* begin Excerpt *

Change mptcp_rcvbuf_grow() in a similar way.
Signed-off-by: Eric Dumazet <edumazet@google.com>
[ Moved 'oldval' declaration to the next patch to avoid warnings at
build time. ]
Signed-off-by: Matthieu Baerts (NGI0) <matttbe@kernel.org>
---
include/net/tcp.h | 2 +-
net/ipv4/tcp_input.c | 14 +++++++-------
net/mptcp/protocol.c | 20 ++++++++------------
3 files changed, 16 insertions(+), 20 deletions(-)
diff --git a/include/net/tcp.h b/include/net/tcp.h
index 5ca230ed526a..ab20f549b8f9 100644
--- a/include/net/tcp.h
+++ b/include/net/tcp.h
@@ -370,7 +370,7 @@ void tcp_delack_timer_handler(struct sock *sk);
int tcp_ioctl(struct sock *sk, int cmd, int *karg);
enum skb_drop_reason tcp_rcv_state_process(struct sock *sk, struct sk_buff *skb);
void tcp_rcv_established(struct sock *sk, struct sk_buff *skb);
-void tcp_rcvbuf_grow(struct sock *sk);
+void tcp_rcvbuf_grow(struct sock *sk, u32 newval);
void tcp_rcv_space_adjust(struct sock *sk);
int tcp_twsk_unique(struct sock *sk, struct sock *sktw, void *twp);
void tcp_twsk_destructor(struct sock *sk);
diff --git a/net/ipv4/tcp_input.c b/net/ipv4/tcp_input.c
index 31ea5af49f2d..cb4e07f84ae2 100644
--- a/net/ipv4/tcp_input.c
+++ b/net/ipv4/tcp_input.c
@@ -891,18 +891,20 @@ static inline void tcp_rcv_rtt_measure_ts(struct sock *sk,
}
}
-void tcp_rcvbuf_grow(struct sock *sk)

* end Excerpt *

§ What is needed
According to the patch excerpt, how many files are changed, and how many insertions and deletions are there?

* begin Provided information *

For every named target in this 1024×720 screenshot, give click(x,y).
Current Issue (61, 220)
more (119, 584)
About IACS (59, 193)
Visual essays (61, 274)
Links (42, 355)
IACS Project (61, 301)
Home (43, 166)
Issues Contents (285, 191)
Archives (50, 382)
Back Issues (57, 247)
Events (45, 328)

* end Provided information *

§ Answer
Three files are changed, with 16 insertions and 20 deletions.